**PROBLEM TO SOLVE:**
Copy out every line in the material below that contains the string "blue". Case counts.

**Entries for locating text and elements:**
##############################
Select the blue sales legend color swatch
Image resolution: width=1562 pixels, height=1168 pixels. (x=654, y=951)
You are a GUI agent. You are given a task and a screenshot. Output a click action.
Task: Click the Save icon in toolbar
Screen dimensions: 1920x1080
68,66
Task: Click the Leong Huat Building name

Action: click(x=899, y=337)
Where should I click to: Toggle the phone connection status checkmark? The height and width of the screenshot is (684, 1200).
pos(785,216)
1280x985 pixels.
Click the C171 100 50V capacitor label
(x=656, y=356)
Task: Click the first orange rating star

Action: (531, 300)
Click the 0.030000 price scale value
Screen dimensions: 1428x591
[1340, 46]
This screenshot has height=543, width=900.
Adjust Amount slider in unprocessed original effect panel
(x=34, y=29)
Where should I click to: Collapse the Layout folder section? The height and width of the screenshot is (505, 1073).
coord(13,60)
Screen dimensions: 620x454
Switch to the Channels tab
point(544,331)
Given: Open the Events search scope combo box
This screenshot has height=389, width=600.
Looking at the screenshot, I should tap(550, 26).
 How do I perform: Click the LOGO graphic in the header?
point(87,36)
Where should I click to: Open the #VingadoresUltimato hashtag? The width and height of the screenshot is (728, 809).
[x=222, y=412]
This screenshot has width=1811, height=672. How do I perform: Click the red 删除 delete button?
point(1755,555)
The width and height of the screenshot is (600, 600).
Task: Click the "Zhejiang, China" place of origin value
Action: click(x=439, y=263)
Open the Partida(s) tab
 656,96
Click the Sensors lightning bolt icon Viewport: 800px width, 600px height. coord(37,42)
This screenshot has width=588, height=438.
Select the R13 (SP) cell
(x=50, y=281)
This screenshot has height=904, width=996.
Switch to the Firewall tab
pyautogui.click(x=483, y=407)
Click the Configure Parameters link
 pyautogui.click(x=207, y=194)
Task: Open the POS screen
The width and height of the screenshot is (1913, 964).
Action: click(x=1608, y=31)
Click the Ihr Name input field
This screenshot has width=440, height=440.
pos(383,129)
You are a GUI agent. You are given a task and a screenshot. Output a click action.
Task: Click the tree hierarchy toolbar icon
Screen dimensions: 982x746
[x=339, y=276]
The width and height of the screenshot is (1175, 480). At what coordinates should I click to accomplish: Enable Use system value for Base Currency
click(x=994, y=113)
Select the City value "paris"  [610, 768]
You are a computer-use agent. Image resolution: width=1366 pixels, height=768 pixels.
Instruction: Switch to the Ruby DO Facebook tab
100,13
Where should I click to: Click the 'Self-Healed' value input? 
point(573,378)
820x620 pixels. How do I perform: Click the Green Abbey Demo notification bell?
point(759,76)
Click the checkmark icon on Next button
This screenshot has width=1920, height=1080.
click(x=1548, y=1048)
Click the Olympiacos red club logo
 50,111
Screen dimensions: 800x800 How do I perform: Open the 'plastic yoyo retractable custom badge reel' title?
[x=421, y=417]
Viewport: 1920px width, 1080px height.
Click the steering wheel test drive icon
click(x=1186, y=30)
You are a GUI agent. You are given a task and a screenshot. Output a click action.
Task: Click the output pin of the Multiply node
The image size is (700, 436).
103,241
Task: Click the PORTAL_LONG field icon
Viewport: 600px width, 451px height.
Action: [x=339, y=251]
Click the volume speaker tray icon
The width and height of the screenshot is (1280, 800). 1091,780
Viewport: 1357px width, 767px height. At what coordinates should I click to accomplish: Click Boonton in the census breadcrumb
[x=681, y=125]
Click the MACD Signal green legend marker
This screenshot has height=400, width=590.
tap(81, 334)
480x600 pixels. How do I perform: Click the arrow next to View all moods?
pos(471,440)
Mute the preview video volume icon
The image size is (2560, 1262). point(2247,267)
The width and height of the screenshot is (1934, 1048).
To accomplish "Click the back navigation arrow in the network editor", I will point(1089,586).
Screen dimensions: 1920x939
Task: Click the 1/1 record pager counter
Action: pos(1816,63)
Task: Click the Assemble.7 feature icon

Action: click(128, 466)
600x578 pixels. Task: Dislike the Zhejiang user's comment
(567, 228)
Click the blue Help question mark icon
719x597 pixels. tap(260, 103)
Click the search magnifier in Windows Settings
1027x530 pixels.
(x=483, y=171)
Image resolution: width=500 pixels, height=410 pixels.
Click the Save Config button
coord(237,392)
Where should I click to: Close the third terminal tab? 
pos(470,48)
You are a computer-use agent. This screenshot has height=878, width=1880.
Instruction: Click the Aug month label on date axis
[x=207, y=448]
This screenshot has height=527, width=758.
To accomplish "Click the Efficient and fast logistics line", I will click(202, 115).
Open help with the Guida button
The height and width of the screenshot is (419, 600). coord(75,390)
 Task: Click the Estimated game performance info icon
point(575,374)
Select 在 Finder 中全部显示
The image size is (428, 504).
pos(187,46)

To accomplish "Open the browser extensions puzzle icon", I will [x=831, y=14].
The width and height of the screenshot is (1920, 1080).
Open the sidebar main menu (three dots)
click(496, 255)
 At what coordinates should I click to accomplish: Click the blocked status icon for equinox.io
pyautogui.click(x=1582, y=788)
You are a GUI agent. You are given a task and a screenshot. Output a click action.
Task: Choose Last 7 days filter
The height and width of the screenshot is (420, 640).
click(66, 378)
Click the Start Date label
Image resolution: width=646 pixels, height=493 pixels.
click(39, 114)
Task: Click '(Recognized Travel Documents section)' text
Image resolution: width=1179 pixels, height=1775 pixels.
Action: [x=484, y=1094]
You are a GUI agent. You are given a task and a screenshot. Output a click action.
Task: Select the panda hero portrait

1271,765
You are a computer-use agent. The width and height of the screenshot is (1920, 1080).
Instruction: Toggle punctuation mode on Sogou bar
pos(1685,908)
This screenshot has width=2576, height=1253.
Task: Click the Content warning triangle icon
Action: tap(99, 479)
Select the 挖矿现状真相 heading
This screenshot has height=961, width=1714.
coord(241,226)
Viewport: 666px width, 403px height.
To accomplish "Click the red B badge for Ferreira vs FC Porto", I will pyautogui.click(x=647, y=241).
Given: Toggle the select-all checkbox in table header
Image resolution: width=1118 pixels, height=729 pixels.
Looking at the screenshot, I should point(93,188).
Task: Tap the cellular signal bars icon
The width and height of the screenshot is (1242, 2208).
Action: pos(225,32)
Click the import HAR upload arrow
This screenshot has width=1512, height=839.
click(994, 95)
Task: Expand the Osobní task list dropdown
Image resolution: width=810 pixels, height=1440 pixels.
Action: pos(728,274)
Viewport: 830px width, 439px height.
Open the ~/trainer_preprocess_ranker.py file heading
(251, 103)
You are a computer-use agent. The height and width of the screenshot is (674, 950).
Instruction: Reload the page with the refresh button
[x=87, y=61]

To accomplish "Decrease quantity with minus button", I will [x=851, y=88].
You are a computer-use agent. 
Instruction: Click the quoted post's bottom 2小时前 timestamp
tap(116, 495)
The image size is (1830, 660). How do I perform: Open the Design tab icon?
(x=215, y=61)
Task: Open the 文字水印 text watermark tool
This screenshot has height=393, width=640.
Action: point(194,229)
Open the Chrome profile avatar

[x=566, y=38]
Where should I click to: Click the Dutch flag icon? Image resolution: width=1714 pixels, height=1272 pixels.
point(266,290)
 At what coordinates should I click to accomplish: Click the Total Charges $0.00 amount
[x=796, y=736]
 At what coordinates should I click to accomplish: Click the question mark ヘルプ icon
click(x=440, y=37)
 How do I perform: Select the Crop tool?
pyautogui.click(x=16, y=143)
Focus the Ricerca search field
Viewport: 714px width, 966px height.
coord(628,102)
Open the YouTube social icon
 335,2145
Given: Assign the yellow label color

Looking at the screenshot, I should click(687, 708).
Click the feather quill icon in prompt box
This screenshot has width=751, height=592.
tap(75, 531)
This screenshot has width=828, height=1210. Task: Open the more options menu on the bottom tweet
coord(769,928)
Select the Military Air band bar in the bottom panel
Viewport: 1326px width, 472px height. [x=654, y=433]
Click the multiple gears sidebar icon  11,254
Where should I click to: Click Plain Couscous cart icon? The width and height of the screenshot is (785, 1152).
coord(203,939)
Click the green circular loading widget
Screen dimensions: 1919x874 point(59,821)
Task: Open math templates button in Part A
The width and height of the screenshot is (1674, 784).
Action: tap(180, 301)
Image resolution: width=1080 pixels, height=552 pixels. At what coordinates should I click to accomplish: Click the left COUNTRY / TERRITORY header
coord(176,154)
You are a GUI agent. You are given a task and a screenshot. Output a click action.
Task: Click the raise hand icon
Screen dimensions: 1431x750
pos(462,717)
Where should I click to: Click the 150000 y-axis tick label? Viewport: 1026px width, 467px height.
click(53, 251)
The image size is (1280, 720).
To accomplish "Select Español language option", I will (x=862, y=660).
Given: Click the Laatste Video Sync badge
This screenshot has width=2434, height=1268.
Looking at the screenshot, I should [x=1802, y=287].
##############################
**SOLUTION FOR THIS EXERCISE:**
Select the blue sales legend color swatch
Click the blue Help question mark icon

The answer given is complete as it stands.